TASK
Reproduce exactly the line with "Image resolution: width=510" and every line that follows it below, up to and including the last one. Do not include pictures or anything else.

Saved entries

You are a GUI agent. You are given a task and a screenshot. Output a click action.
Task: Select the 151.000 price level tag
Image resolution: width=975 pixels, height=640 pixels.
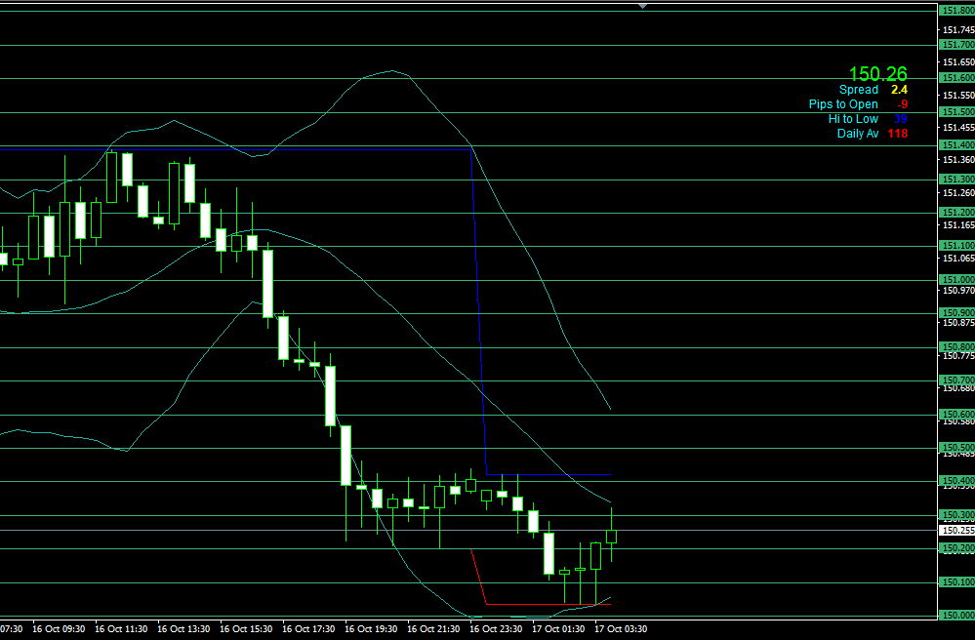coord(956,279)
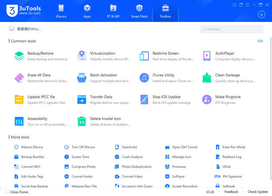Switch to the iDevice tab
This screenshot has height=196, width=272.
point(61,11)
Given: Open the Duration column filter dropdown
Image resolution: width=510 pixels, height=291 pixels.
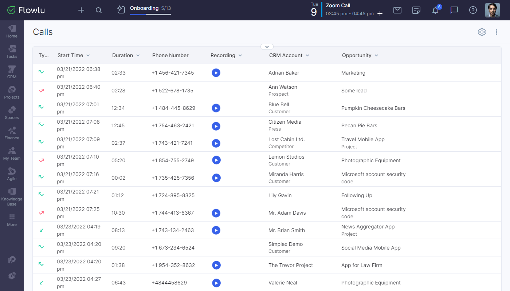Looking at the screenshot, I should pyautogui.click(x=138, y=55).
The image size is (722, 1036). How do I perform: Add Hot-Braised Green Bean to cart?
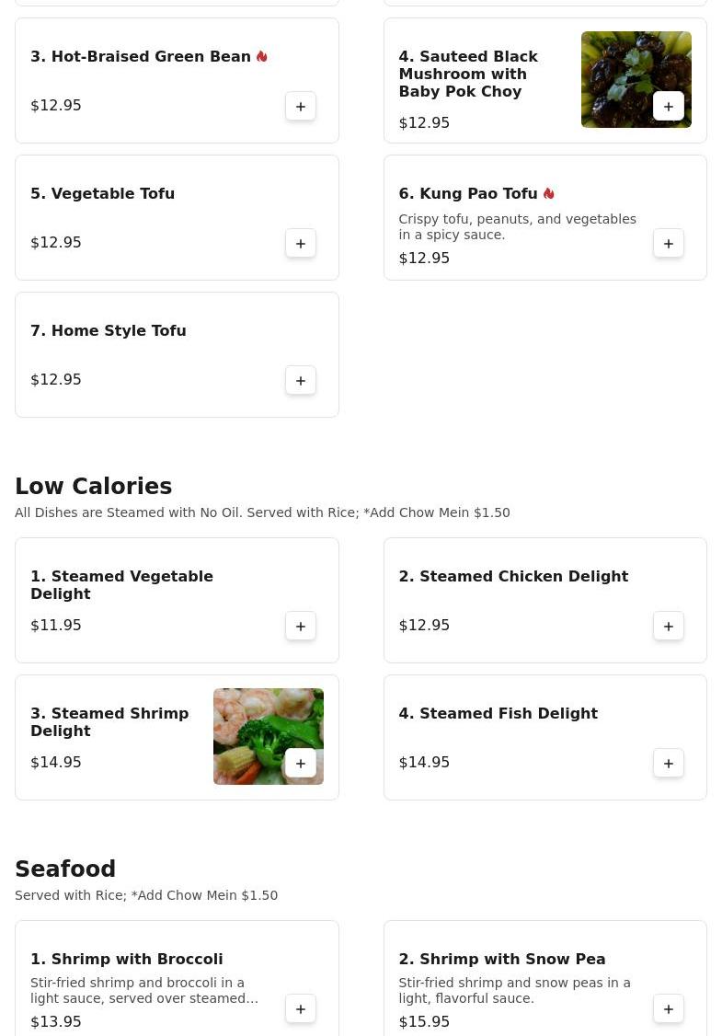(301, 107)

ANSWER TO THIS PROBLEM
Image resolution: width=510 pixels, height=291 pixels.
Looking at the screenshot, I should pyautogui.click(x=138, y=55).
The image size is (722, 1036). How do I perform: Add Hot-Braised Green Bean to cart?
(301, 107)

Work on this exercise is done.